Aspen Technology is a software company in the processing industry. Prior to joining them, Parry spent 12 years in the U.S. Coast Guard where he gained skills in training, training development, and process improvement.
He began a career in outside sales with Nextel. During this time, he learned how to make 50 to 80 calls a day, sold door to door, and learned how to handle customer rejection.
As Parry himself said, he’s gone back and forth between sales and training. Most recently, he decided to plant himself in training because of the excitement and fulfillment the job gives him.
How to Distinguish a Sales Professional: Characteristics of a Good Sales Representative
Parry started off by sharing his experience as a sales trainer and how he distinguishes a sales professional.
His training style is to share a concept with the sellers, then give them resource materials for reference. Parry will instruct his trainees to read a book, visit a website, or attend a webinar so they can get more information.

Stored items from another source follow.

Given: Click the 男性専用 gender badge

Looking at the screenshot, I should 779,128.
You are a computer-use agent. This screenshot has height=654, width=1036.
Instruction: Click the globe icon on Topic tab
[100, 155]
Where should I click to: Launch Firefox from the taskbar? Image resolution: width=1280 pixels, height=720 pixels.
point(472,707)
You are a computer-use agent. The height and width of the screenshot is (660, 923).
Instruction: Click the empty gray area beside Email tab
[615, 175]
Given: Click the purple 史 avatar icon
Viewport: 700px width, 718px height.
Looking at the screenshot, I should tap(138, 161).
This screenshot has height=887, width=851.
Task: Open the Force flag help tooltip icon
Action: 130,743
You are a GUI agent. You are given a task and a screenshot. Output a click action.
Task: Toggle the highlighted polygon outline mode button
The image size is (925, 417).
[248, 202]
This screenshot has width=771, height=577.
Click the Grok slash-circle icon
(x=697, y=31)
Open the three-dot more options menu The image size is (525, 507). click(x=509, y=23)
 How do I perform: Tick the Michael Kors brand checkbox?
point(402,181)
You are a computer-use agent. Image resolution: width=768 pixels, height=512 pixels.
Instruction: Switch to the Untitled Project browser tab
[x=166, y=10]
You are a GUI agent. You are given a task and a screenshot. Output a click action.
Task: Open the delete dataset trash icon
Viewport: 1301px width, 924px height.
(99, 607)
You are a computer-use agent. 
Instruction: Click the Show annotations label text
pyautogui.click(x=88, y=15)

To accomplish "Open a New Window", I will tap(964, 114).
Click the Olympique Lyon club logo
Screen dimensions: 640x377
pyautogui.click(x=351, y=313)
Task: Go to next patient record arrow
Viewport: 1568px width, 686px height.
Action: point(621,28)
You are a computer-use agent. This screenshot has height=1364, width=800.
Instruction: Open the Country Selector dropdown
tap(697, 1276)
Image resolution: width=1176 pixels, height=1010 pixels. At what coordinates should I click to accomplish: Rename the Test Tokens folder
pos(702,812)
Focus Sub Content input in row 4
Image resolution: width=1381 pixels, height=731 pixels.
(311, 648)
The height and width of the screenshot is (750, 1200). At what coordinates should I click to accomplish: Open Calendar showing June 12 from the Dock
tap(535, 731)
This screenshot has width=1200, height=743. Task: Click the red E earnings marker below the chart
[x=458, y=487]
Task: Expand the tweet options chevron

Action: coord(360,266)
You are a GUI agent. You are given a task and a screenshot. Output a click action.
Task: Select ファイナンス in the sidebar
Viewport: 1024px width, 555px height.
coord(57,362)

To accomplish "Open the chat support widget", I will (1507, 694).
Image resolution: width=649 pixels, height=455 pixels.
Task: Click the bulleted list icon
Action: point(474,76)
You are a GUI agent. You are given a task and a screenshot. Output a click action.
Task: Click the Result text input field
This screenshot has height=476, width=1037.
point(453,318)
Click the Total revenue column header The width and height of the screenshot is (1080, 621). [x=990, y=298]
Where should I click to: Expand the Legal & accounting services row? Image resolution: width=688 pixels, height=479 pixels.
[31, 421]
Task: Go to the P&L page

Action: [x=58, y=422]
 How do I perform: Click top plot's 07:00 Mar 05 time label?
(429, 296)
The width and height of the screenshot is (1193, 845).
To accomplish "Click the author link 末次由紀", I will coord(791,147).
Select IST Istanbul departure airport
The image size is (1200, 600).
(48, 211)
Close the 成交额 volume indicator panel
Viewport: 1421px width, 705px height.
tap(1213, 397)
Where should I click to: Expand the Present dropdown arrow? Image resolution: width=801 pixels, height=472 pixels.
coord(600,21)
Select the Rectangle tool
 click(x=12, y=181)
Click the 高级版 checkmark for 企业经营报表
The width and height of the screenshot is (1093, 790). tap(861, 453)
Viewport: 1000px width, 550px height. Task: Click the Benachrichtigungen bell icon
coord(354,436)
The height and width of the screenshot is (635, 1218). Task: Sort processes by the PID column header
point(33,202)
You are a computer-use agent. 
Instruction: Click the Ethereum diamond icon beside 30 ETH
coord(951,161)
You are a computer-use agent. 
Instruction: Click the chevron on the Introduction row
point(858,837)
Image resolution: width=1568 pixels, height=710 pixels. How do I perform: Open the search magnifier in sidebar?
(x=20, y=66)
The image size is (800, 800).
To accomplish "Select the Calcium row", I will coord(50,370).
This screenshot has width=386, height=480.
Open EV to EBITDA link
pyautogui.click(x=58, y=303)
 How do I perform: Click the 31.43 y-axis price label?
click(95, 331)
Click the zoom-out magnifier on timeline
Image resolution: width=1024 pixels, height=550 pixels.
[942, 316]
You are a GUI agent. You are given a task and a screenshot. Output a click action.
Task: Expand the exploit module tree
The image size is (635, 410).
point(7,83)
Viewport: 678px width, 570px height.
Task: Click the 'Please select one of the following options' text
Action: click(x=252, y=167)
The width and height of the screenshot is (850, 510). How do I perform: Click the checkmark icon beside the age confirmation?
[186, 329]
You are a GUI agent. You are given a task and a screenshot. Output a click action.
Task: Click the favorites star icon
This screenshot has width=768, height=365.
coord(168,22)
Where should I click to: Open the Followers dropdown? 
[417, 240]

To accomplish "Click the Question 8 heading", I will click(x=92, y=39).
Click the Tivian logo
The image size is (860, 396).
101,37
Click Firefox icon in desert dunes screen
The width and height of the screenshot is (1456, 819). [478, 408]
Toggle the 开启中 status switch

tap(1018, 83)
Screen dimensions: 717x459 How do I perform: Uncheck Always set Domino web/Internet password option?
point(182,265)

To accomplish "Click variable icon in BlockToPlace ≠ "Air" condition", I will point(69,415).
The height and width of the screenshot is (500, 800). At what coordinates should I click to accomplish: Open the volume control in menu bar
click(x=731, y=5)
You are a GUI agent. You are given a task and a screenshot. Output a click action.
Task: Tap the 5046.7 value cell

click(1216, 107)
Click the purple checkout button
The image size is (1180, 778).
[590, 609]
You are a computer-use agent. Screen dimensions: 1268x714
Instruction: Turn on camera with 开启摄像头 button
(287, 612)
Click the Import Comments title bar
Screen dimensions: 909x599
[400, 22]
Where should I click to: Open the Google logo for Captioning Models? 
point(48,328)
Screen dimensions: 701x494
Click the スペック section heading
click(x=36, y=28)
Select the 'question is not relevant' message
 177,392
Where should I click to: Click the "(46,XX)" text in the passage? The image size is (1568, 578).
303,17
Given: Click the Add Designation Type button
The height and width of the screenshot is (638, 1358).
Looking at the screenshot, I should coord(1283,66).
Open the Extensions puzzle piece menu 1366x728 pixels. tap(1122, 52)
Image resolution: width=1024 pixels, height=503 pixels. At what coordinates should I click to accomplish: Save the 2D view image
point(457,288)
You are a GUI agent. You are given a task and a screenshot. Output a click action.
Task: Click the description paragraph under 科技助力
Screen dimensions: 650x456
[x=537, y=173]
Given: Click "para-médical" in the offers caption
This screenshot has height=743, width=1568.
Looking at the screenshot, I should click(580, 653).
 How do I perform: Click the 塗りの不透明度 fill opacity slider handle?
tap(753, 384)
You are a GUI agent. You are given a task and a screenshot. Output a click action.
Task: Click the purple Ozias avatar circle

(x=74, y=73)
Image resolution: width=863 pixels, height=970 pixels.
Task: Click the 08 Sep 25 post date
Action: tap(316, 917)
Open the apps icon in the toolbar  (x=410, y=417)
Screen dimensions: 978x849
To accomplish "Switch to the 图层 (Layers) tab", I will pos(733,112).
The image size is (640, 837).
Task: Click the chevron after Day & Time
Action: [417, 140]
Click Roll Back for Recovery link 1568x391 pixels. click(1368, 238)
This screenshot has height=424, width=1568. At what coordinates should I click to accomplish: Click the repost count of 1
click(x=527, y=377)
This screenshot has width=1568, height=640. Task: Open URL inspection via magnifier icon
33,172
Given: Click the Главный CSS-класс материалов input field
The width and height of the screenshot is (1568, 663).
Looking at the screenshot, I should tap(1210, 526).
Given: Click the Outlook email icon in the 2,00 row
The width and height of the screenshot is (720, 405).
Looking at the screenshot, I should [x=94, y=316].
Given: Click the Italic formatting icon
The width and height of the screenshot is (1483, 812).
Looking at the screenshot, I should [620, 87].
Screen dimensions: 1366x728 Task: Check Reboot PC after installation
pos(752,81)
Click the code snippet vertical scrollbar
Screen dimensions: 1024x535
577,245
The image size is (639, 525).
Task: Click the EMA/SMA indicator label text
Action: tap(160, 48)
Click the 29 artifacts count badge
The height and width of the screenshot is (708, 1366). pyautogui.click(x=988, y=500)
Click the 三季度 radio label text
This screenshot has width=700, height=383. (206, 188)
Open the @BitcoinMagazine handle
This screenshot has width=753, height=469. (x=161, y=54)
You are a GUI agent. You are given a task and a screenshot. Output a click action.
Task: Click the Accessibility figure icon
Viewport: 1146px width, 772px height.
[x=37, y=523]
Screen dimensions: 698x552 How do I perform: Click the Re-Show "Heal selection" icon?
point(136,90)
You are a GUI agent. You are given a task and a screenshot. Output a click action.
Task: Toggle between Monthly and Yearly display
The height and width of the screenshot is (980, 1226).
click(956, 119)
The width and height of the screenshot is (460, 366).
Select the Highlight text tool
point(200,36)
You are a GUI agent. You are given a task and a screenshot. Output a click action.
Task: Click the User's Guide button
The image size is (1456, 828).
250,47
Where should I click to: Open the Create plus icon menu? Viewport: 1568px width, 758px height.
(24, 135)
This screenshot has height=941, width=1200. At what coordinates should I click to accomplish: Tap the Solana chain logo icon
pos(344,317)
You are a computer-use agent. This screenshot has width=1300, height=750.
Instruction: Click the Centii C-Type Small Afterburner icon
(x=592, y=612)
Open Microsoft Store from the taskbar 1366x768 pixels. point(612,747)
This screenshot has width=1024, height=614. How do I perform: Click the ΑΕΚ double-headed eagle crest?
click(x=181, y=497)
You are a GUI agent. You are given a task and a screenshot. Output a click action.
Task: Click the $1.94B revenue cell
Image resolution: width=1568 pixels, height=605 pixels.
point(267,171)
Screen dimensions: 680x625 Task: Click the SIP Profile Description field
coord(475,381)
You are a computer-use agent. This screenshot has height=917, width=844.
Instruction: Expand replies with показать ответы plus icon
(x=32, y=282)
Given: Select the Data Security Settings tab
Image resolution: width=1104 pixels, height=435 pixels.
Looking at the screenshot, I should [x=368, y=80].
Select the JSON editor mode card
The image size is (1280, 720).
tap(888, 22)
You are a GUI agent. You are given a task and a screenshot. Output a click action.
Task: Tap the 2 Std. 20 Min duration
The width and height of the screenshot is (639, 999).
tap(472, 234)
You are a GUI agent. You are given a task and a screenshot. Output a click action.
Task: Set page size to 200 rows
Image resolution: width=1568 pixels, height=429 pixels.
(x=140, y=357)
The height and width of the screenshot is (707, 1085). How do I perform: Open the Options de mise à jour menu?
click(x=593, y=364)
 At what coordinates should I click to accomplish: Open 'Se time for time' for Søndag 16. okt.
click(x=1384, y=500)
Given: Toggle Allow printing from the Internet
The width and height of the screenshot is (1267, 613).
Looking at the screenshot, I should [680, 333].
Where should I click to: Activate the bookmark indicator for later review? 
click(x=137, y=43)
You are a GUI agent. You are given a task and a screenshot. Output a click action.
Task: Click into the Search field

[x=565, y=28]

His suggestions are often met with enthusiasm. Yet when he checks back on the sellers and asks them if they were able to do what he suggested, oftentimes they’ll say they didn’t have the time to do so.
Parry said that this kind of response is indicative of the person’s lack of desire to get better at what they do.
There are two kinds of salespeople, he said.
One is someone in sales, who shows up at 9AM and leaves at 5PM; sometimes they meet their quota and sometimes they don’t.
Another one is a sales professional. This is the kind of person who shows up early and has professional curiosity.
They’re constantly striving to learn, asking questions, looking for a mentor, and attending valuable webinars. They don’t give reasons or excuses — they figure out how to get things done.
This, Parry said, is the kind of salesperson you’d want to hire. This is who you’d want to coach, teach, and train.
Look for Salespeople with a Desire to Learn
As Parry said, the desire to learn is often innate. To get an idea if someone has this, he advised sales managers and recruiters to casually ask candidates these questions:
- What books are you reading lately?
- What does your self-improvement program look like?
If they give you a blank stare, you’ll know they may not be the right person to hire. If they engage you in a conversation about it, you’ll know they’re someone you can work with.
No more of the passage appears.